Provided data -

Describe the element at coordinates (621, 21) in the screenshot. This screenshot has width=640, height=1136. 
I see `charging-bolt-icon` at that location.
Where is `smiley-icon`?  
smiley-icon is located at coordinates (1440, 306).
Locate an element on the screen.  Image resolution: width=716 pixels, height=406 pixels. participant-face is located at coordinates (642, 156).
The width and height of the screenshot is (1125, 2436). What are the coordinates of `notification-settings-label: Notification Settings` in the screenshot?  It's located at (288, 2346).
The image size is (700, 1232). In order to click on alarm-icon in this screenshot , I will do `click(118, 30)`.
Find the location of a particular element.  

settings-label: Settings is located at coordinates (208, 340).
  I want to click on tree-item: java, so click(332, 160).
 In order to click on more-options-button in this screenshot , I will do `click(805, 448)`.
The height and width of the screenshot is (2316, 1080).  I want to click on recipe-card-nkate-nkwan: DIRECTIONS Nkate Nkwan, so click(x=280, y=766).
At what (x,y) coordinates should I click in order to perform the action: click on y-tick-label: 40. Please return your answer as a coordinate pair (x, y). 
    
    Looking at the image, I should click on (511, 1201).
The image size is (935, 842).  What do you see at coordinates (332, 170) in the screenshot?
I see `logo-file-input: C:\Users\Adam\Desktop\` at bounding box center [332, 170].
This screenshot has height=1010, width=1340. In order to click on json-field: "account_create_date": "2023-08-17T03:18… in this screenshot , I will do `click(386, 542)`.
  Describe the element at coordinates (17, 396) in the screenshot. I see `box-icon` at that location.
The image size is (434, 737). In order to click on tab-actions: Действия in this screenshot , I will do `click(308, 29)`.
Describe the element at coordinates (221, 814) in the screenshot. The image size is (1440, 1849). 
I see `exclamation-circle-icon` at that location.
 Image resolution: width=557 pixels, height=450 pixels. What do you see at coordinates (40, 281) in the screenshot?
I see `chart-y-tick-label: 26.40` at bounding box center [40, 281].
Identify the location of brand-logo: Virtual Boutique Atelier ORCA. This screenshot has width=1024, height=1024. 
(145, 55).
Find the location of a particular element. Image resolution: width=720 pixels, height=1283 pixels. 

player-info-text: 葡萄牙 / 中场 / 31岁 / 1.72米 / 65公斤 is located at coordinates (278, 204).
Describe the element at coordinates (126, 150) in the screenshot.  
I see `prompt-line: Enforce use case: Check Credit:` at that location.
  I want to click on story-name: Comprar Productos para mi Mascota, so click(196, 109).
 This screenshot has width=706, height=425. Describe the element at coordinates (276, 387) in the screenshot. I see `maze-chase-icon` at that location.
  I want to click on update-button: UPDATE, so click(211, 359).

What is needed - Change every "In order to click on" in the entries above to "To click on", and copy the entries out with nothing else altered.

Result of this exercise -
Describe the element at coordinates (621, 21) in the screenshot. This screenshot has width=640, height=1136. 
I see `charging-bolt-icon` at that location.
Where is `smiley-icon`?  
smiley-icon is located at coordinates (1440, 306).
Locate an element on the screen.  Image resolution: width=716 pixels, height=406 pixels. participant-face is located at coordinates (642, 156).
The width and height of the screenshot is (1125, 2436). What are the coordinates of `notification-settings-label: Notification Settings` in the screenshot?  It's located at (288, 2346).
The image size is (700, 1232). To click on alarm-icon in this screenshot , I will do `click(118, 30)`.
Find the location of a particular element.  

settings-label: Settings is located at coordinates (208, 340).
  I want to click on tree-item: java, so click(332, 160).
 To click on more-options-button in this screenshot , I will do `click(805, 448)`.
The height and width of the screenshot is (2316, 1080).  I want to click on recipe-card-nkate-nkwan: DIRECTIONS Nkate Nkwan, so click(x=280, y=766).
At what (x,y) coordinates should I click in order to perform the action: click on y-tick-label: 40. Please return your answer as a coordinate pair (x, y). 
    
    Looking at the image, I should click on (511, 1201).
The image size is (935, 842).  What do you see at coordinates (332, 170) in the screenshot?
I see `logo-file-input: C:\Users\Adam\Desktop\` at bounding box center [332, 170].
This screenshot has height=1010, width=1340. To click on json-field: "account_create_date": "2023-08-17T03:18… in this screenshot , I will do `click(386, 542)`.
  Describe the element at coordinates (17, 396) in the screenshot. I see `box-icon` at that location.
The image size is (434, 737). To click on tab-actions: Действия in this screenshot , I will do `click(308, 29)`.
Describe the element at coordinates (221, 814) in the screenshot. The image size is (1440, 1849). 
I see `exclamation-circle-icon` at that location.
 Image resolution: width=557 pixels, height=450 pixels. What do you see at coordinates (40, 281) in the screenshot?
I see `chart-y-tick-label: 26.40` at bounding box center [40, 281].
Identify the location of brand-logo: Virtual Boutique Atelier ORCA. This screenshot has width=1024, height=1024. 
(145, 55).
Find the location of a particular element. Image resolution: width=720 pixels, height=1283 pixels. 

player-info-text: 葡萄牙 / 中场 / 31岁 / 1.72米 / 65公斤 is located at coordinates (278, 204).
Describe the element at coordinates (126, 150) in the screenshot.  
I see `prompt-line: Enforce use case: Check Credit:` at that location.
  I want to click on story-name: Comprar Productos para mi Mascota, so click(196, 109).
 This screenshot has width=706, height=425. Describe the element at coordinates (276, 387) in the screenshot. I see `maze-chase-icon` at that location.
  I want to click on update-button: UPDATE, so click(211, 359).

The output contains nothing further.